Kanal24, Malang — Dalam gelaran Hear & Heal 2025 yang berlangsung pada Senin (02/06/2025), Ns. Muhammad Sunarto, S.Kep., M.Kep., Sp.Kep.J., hadir sebagai salah satu pemateri yang mengangkat isu krusial terkait stigma sosial terhadap korban kekerasan, khususnya perempuan, dan pentingnya membangun ruang aman dan inklusif di lingkungan kampus.
Sunarto menekankan bahwa akar permasalahan kekerasan seringkali bukan hanya pada tindakan kekerasannya semata, tetapi juga pada dampak sosial yang mengikuti setelahnya. “Seringkali korban kekerasan mendapatkan stigma dari lingkungan. Misalnya, ‘ya habis kamu sendiri yang berpakaian begitu’, atau ‘itu kan salah kamu sendiri’. Pernyataan-pernyataan seperti ini membuat korban merasa lebih takut bicara karena dampak sosial yang mereka hadapi lebih buruk dari kekerasan itu sendiri,” jelasnya.
Baca juga:
Visiting Profesor, FK UB Kolaborasi Global Hadapi Tantangan Kulit Dunia

Stigma dan pelabelan terhadap korban dinilainya menjadi penghambat utama dalam penanganan kasus kekerasan. Alih-alih mendapat dukungan, korban justru menghadapi tekanan psikologis lanjutan. Oleh sebab itu, Sunarto menyerukan pentingnya kampanye penghapusan stigma dan pelabelan negatif.

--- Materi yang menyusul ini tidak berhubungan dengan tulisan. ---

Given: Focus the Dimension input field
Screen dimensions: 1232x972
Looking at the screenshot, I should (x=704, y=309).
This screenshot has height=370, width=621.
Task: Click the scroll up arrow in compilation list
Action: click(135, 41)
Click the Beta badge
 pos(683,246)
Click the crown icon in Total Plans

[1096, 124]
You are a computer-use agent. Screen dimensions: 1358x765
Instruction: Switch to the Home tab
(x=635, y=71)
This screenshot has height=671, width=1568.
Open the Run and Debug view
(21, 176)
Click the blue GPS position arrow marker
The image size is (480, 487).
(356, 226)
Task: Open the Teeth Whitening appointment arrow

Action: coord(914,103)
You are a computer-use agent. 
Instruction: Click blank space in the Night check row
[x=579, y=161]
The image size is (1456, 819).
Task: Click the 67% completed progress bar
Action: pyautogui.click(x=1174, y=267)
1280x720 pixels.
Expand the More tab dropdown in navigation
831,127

Prioritaskan Layanan Psikologis
Dalam menangani korban kekerasan, Sunarto menegaskan pentingnya mengedepankan pendekatan psikologis terlebih dahulu sebelum langkah lainnya. “Ketika seseorang mengalami kekerasan, jangan langsung melakukan asesmen atau menyudutkan mereka dengan pertanyaan. Berikan dulu layanan psikologis agar mereka merasa nyaman dan tenang,” ujar dosen keperawatan jiwa ini.
Pendekatan tersebut, lanjutnya, akan membantu korban merasa aman untuk mulai membuka diri. “Kita bantu mereka berdamai dengan situasi, bukan berdamai dengan pelaku. Memberi rasa nyaman ini penting agar mereka bisa melanjutkan aktivitas akademik maupun sosialnya dengan lebih baik,” imbuhnya.
Bangun Ruang Aman dan Inklusif
Sunarto menyampaikan bahwa semua pihak harus terlibat dalam menciptakan kampus yang inklusif dan aman, tidak hanya bagi perempuan, tetapi bagi semua individu tanpa terkecuali. Menurutnya, kampanye dan sosialisasi harus terus dilakukan agar ruang untuk berbicara terbuka lebar.
“Kita harus membangun ruang aman, di mana setiap orang merasa nyaman untuk menyampaikan perasaannya tanpa takut dihakimi. Ini soal inklusivitas. UB harus menjadi rumah yang aman untuk semua mahasiswa, dosen, dan tenaga pendidik,” tegasnya.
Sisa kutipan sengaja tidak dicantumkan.